Selected text:
My next experiment failed. It was based on an excellent suggestion by
Mike Galbraith:
===== BEGIN QUOTE ============
What _could_ be happening is that 3def3d6d itself isn't directly causing
your problem, rather interacting with earlier changes such that you see
the problem as soon as 3def3d6d hit. I recently found just such a
regression. It looked like a performance problem was introduced by very
recent bug fixes, but in actuality, was introduced by a load balancing
change at the very beginning of the .27 cycle, the regression was merely
hidden by the now fixed bugs until those fixes went in.
Such cases can/do happen, and can cause much confusion. To find such a
problem without actually troubleshooting it (if such a thing is
happening in your case), you'd have to work backward, ie apply 3def3d6d
to earlier kernels and test. If you find one earlier than 3def3d6d
which works with 3def3d6d applied, you can be pretty sure that what
you've got is a nasty interaction. At that point, you'd start your
bisection _with virgin source_ via git bisect good "the point that
worked _with_ 3def3d6d applied", and git bisect bad any later point that
failed. During each and every bisection point, you'd have to apply
3def3d6d before testing (fixing any rejects), and _before_ saying git
bisect good/bad after building/testing, you must revert it first so git
bisect can proceed without encountering conflicts.
===== END QUOTE ============
I would have bet my last dollar that this method would find something,
but it did not.
The first commit that introduces lockups for me occured in the window
after 2.6.25, but before 2.6.26-rc1. So I ran 'git checkout v2.6.25',
applied the changes from the problem commit, built and installed the
kernel, rebooted... and it locked up.
OK, so maybe something was introduced on the way to 2.6.25....
I checked out tag "v2.6.25-rc1" and followed the same procedure. The
diff from the problem commit still applied cleanly, so I faced no
difficulties... but that kernel locked up too.
I decided to keep moving backwards until the changes in the problem
commit would no longer apply cleanly. The next earlier tag was
"v2.6.24", and the code was different enough that I had to manually
apply the changes. Since I am not a kernel developer, trying the
manual patching probably was not a good idea, but I had nothing to
lose. The kernel built fine, but still locked up.
I think going further back would serve little purpose: it would force
more and more decisions on me about how to apply a diff to code which
no longer fits. Ray Lee warned me not to bother with code suggestions,
much less code changes/decisions... and I think he was right.

Given instruction A: From the kernel lockup post, print the passage that begins with the words "I decided to" and ends after the words "still locked up.", word for word.
Given instruction B: Turn the paragraph of the kernel lockup post that opens with "I decided to keep moving backwards" into a short bulleted list that keeps its main facts.

Source data:
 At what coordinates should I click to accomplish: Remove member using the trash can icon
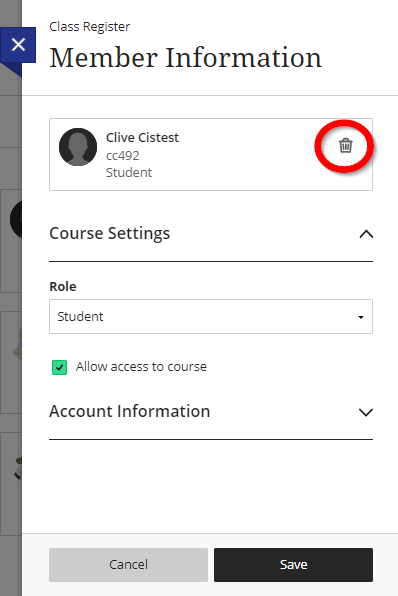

Written answer A:
I decided to keep moving backwards until the changes in the problem
commit would no longer apply cleanly. The next earlier tag was
"v2.6.24", and the code was different enough that I had to manually
apply the changes. Since I am not a kernel developer, trying the
manual patching probably was not a good idea, but I had nothing to
lose. The kernel built fine, but still locked up.

Written answer B:
- Kept going back through earlier tags until the problem commit's changes would no longer apply cleanly.
- At the next earlier tag, "v2.6.24", the code differed enough that the changes had to be applied by hand.
- As a non-kernel-developer, manual patching was probably unwise, but there was nothing to lose.
- The kernel built fine but still locked up.